Judy Mallaber, MP for Amber Valley, Derbyshire, has called for people who use a credit card to support internet-based child prostitution or to pay for child abuse images online to have their card cancelled.
Ms Mallaber has called on the government to ensure that credit card companies are notified whenever one of their customers has been found guilty of such an offence.
The MP said: "Child porn images on the internet can only be there in huge numbers because people are paying for them.
"If someone is convicted of downloading child porn images using a credit card, or has used their card to help set up a website, then the courts ought to be required to notify the credit card company. I would expect the company to withdraw the card, and would put pressure on them to do so."
The MP said her proposal would also help to curtail the growing involvement of organised crime in internet paedophilia. She said: "Because of credit cards, men who are not paedophiles are systematically arranging for children to be abused in order to provide new merchandise."
She has tabled parliamentary questions calling for the home secretary, David Blunkett, to estimate the scale of the problem and to set out what action is being taken to curtail it.
More than 1,200 people in the UK have been convicted of paying for child abuse images online using a credit card, but none of them has had their card cancelled, according to the children's charity NCH, which supports the MP's proposal.
The charity internet advisor, John Carr, said: "Not one of these 1,200 has lost their card. Indeed there are reports that some of these offenders have been arrested again for using the same cards to commit similar crimes."
The Association of Payment Clearing Services (APACS), the UK trade association for payments, works with the Internet Watch Foundation, which monitors illegal internet content in the UK, to trace pay-per-view child abuse websites and report them to credit card companies.
But an APACS spokeswoman said this work was hampered by a lack of police M&Seration. "A credit card can only be withdrawn if we know customers have committed a crime and the police aren't sharing this information," she said.
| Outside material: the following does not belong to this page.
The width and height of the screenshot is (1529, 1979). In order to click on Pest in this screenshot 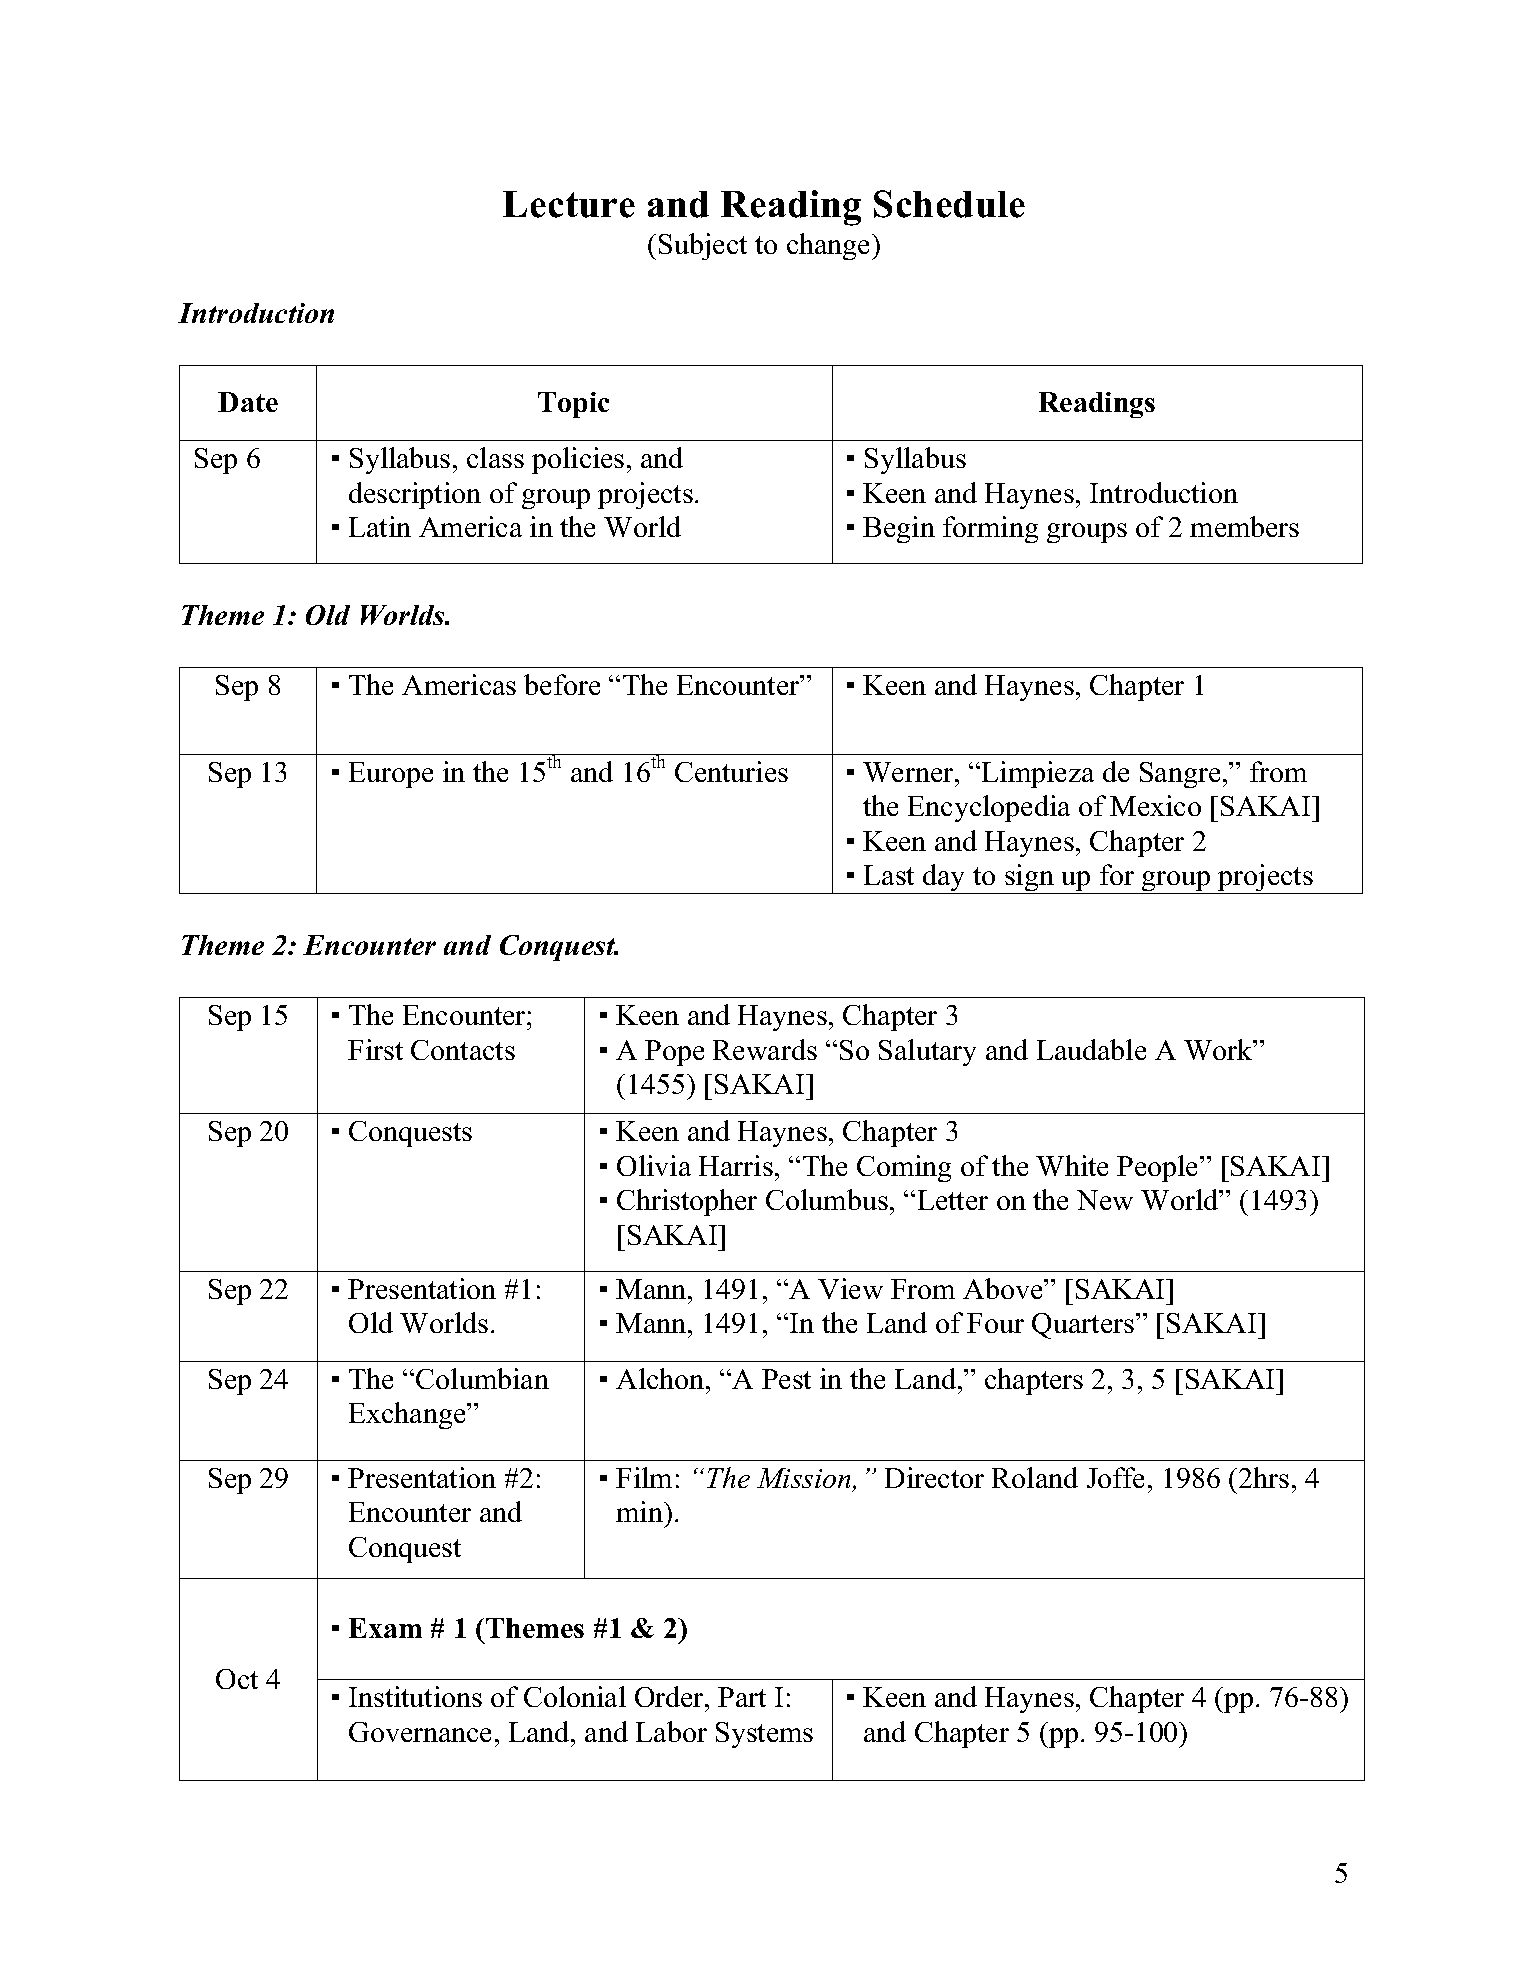, I will do `click(786, 1379)`.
The Home Office and the UK finance industry are currently considering possible ways to withdraw credit cards from people convicted of using them to finance internet child abuse.
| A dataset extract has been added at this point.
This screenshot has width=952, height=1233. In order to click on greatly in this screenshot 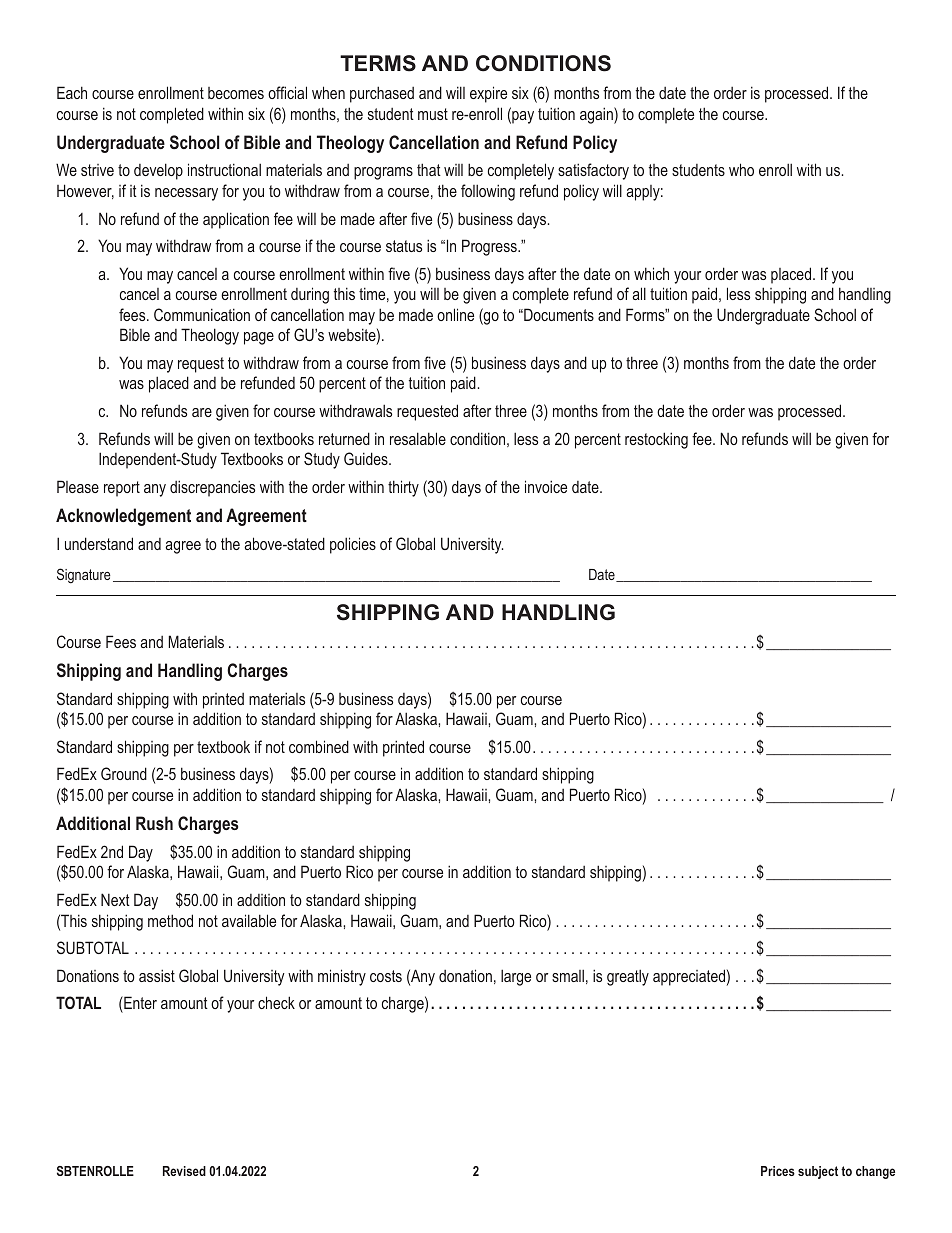, I will do `click(628, 977)`.
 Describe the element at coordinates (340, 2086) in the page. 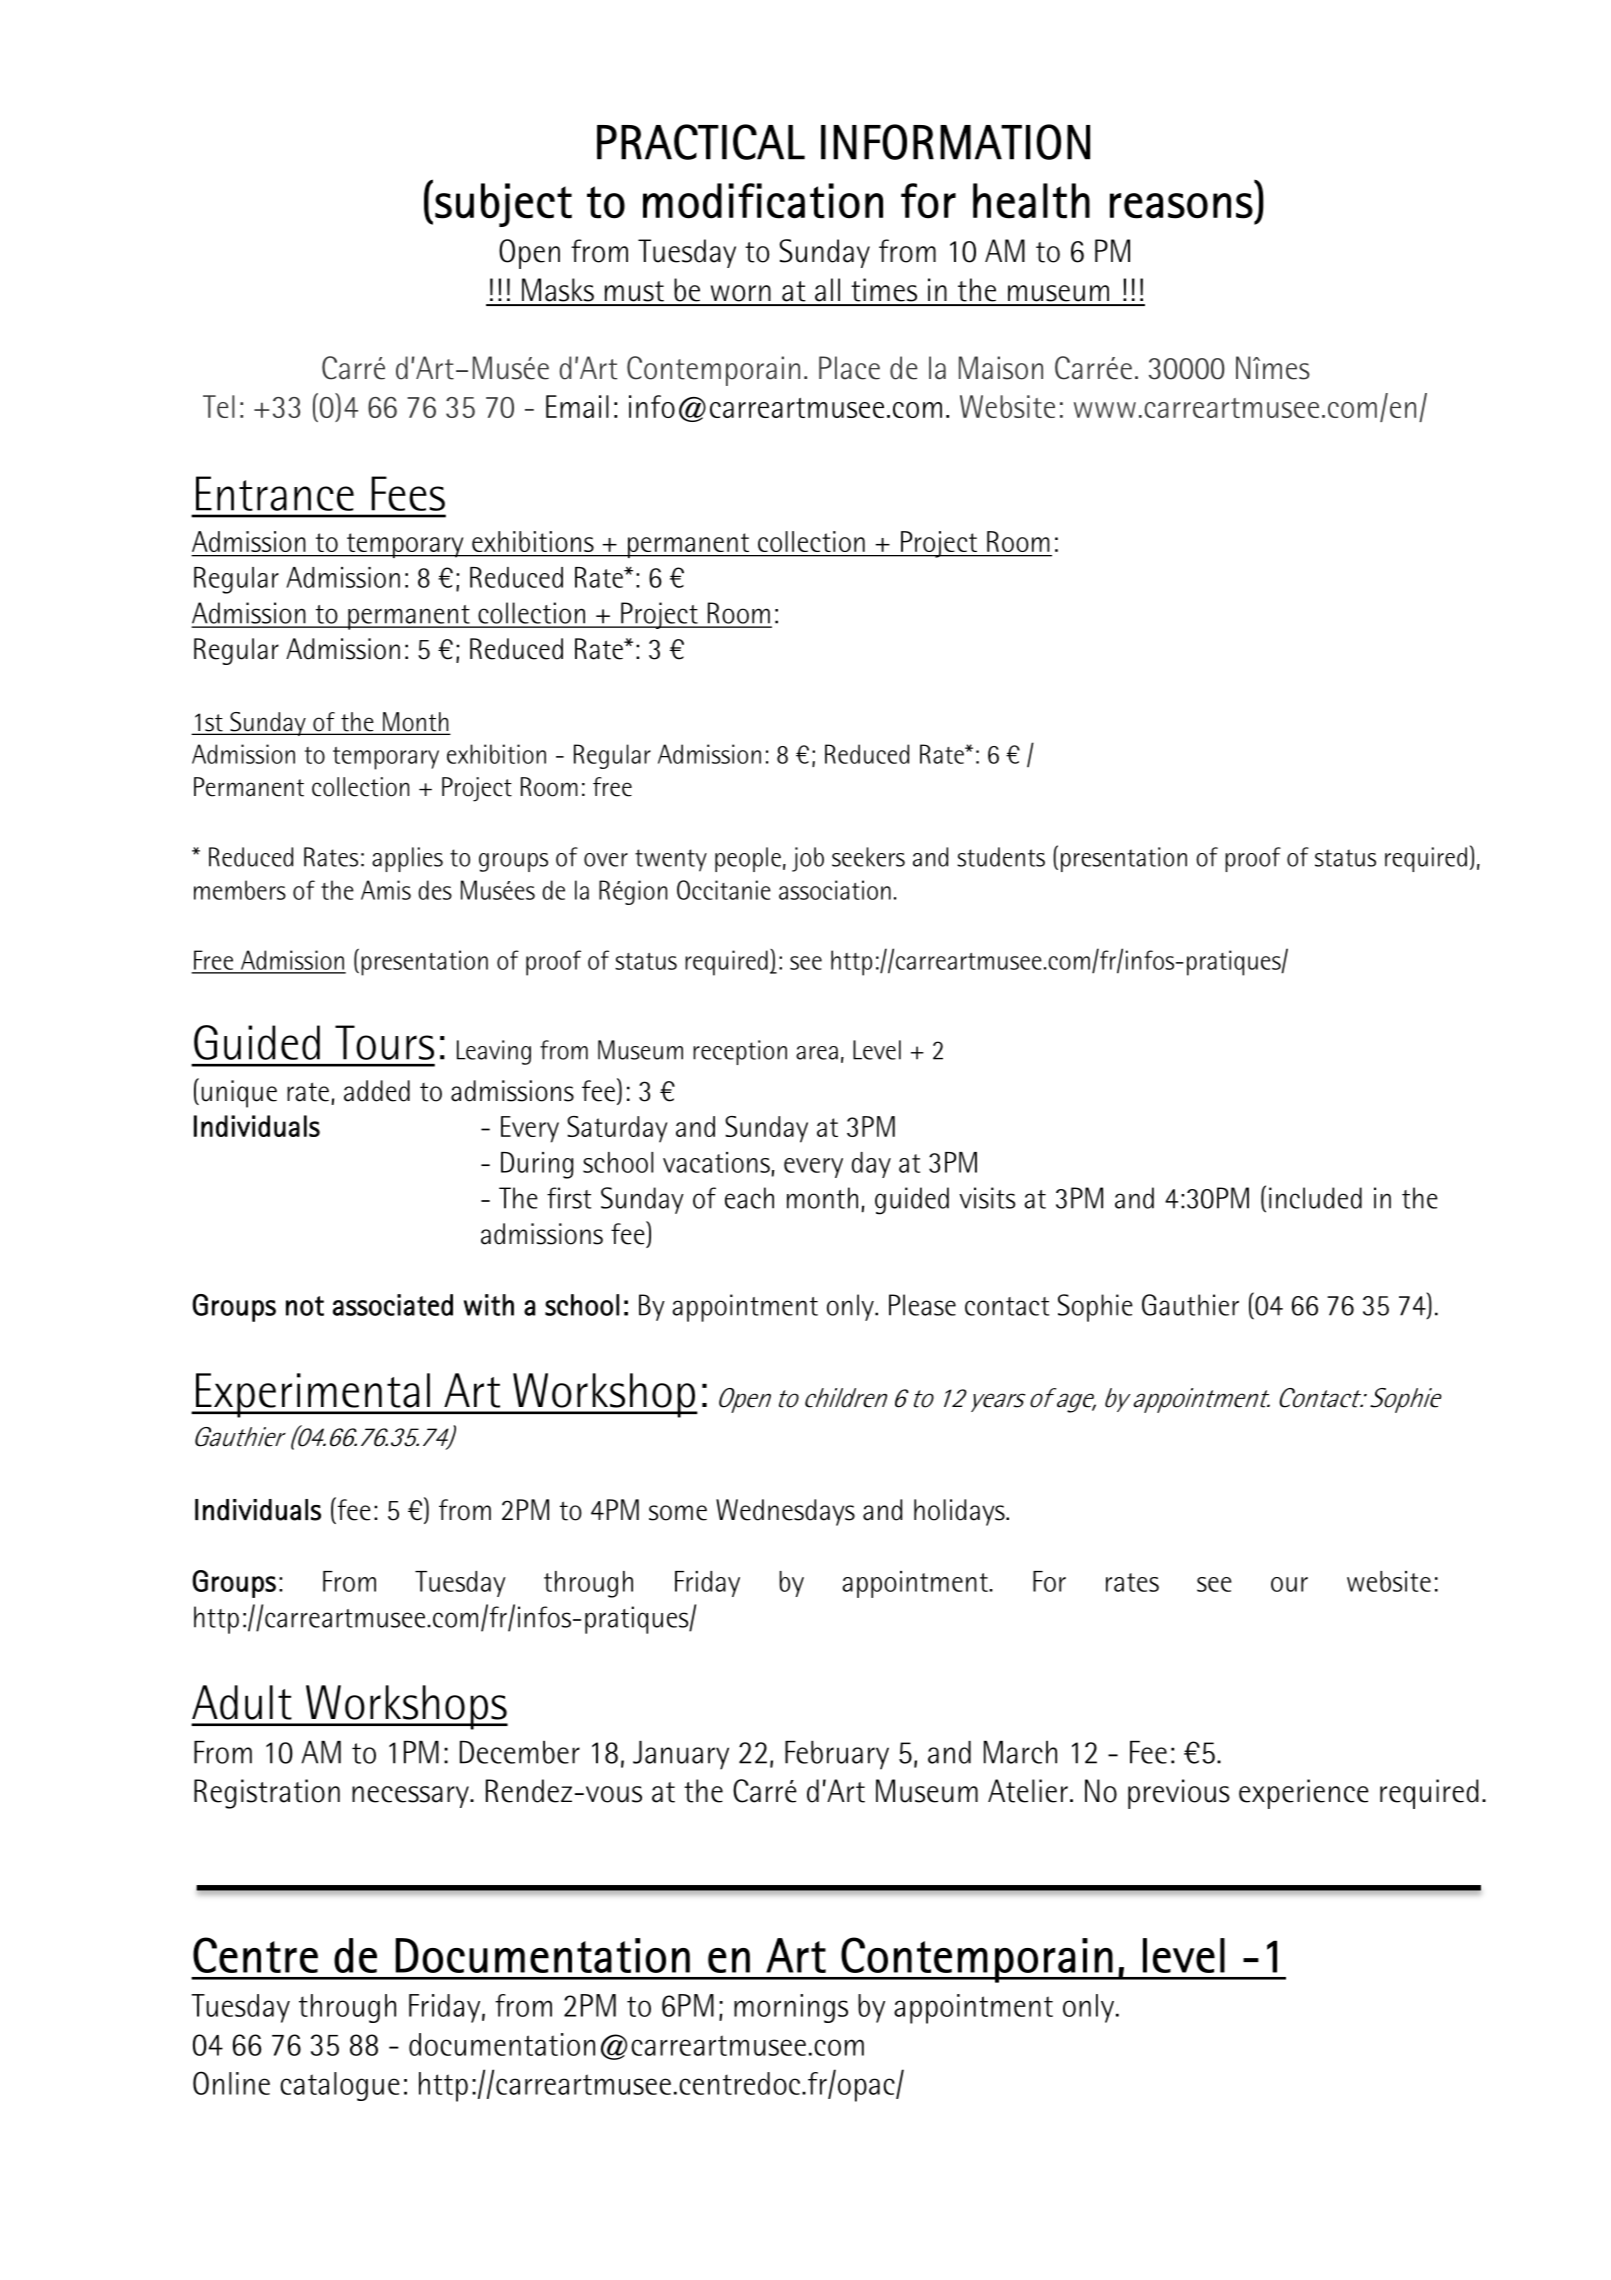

In 2002, US and UK law enforcement agencies identified 6,500 Britons as having used credit cards to download child pornography from the Landslide website based in Texas. In its last month of trading alone the site made $1.6m (£870,000).
A Home Office spokeswoman said the government did not consider court orders to withdraw credit cards from offenders as "the most productive way of countering the purchase of child abuse images".
She said: "The removal of the card used to purchase illegal material would be a relatively simple step. However, it would be an easy matter for an individual to obtain another credit card or indeed use alternative payment mechanisms.
"Banning an individual from using all credit cards and payment mechanisms following the purchase of child abuse images would involve the installation of a costly and labour intensive system, regardless of considerations under the Human Rights Act or issues concerning the rehabilitation of offenders."